Thursday, March 2, 2000



Lee Stetson
Lee Stetson plays naturalist John Muir.



Playing John Muir
came naturally

By Cynthia Oi
Star-Bulletin

Tapa

FOR 15 years Lee Stetson has lived in a log cabin in Yosemite National Park, among sequoia groves, subalpine meadows, El Capitan and Cathedral Rocks, Half Dome, ponderosa pines, mule deer, waterfalls and rivers.

He backpacks and hikes and generally communes with nature -- sort of like the man he portrays in shows for park visitors. He also gets paid to do it. Lucky guy.

Since 1983, Stetson has been transforming himself into John Muir, the naturalist who founded the Sierra Club and campaigned for the conservation of the American natural world.

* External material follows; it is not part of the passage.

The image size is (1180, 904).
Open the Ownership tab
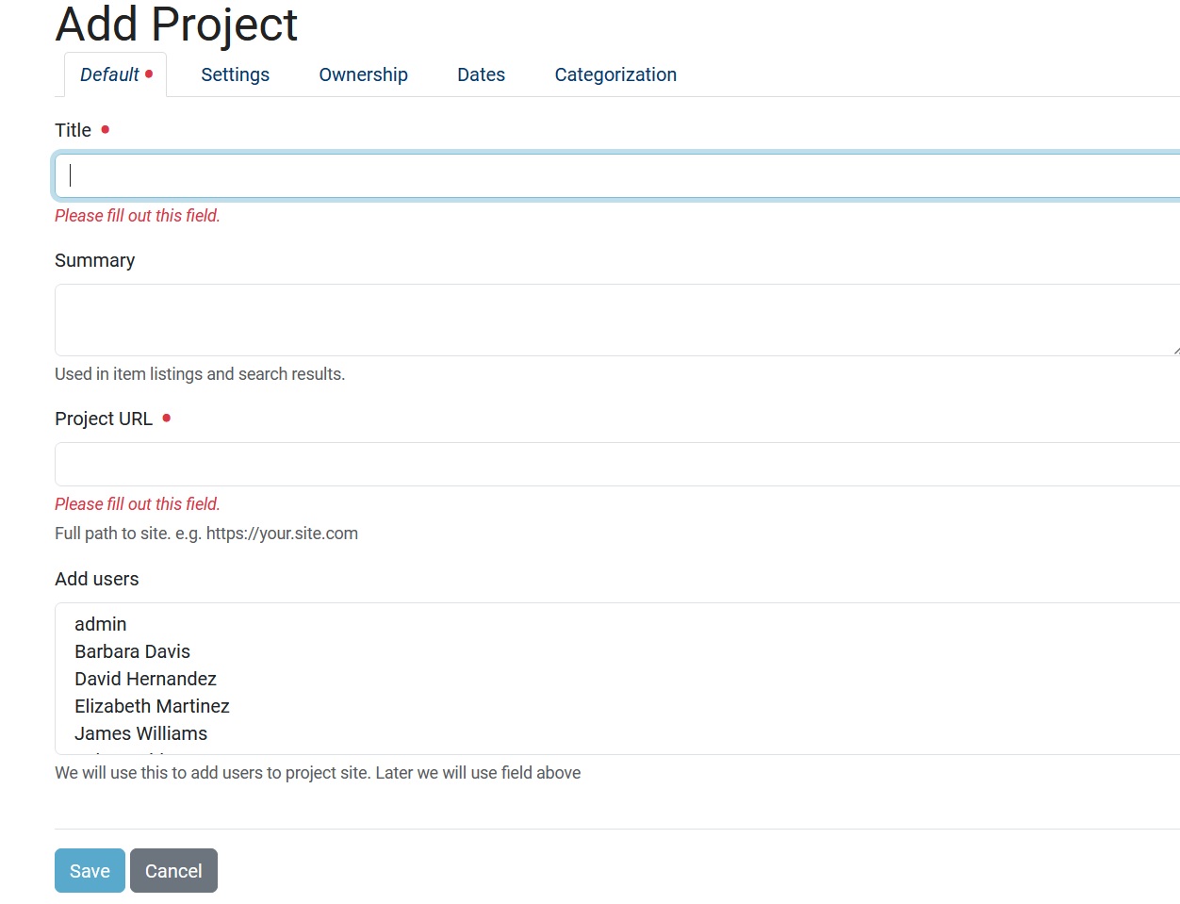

He brings his one-man shows to Hawaii this weekend and next.


ON STAGE

Bullet What: "Conversations with a Tramp," 7:30 p.m. tomorrow and Saturday; 4 p.m. Sunday. "The Spirit of John Muir," 7:30 p.m. March 10, 11; 4 p.m. March 12
Bullet Where: Hawaii Pacific University Theatre
Bullet Cost: $10, $7 seniors and military, $5 students
Bullet Call: 254-0853 or 261-7285


Stetson is not an unfamiliar figure in the islands. He was one of the founders of the Hawaii Performing Arts Company here in 1969 and appeared in dozens of productions through the early 1970s. He later moved to the mainland to pursue his profession.

It was the need to escape the urban rigors of Los Angeles that brought him to Muir.

"I was spending a lot of time in the backcountry in the Sierra Nevadas and a good friend sent me a biography of Muir. That's actually when I began studying him, his life and adventures," Stetson said.

Muir was a man with "passion, commitment and energy to protect the environment," he said. "He wrote so well and left so much material that I can manipulate into show ideas."

Stetson's first Muir work, "Conversation with a Tramp," was performed in 1983. Since then, he has put together three other Muir productions. Five days a week during the summer, he presents them to Yosemite Park visitors. During the park's off season, he takes the show on tour. The last time he brought his act to Hawaii was in 1985.

Performing as Muir daily hasn't gotten old, said Stetson.

"I would have thought many years ago that that would have been unacceptable in some ways," he said. "But I've found, much to my surprise, that it doesn't seem to annoy me as a constant presence in my life. I'm never bored with the character."

Alternating among the shows helps, but it is his fascination with Muir that keeps him going, that keeps him fresh, he said.

The performances also have given him freedom. The park programs take up half his year, and he earns enough to finance other projects.

Although his acting career hasn't been the Hollywood dream, Stetson, at 59, is content.

Six months ago, he moved from the log cabin he built himself in Yosemite to a new house he bought 30 miles away. "I needed to build equity," he said.

"I have managed to eat very well, to travel extensively. The shows have been well received everywhere we go. It's not bad."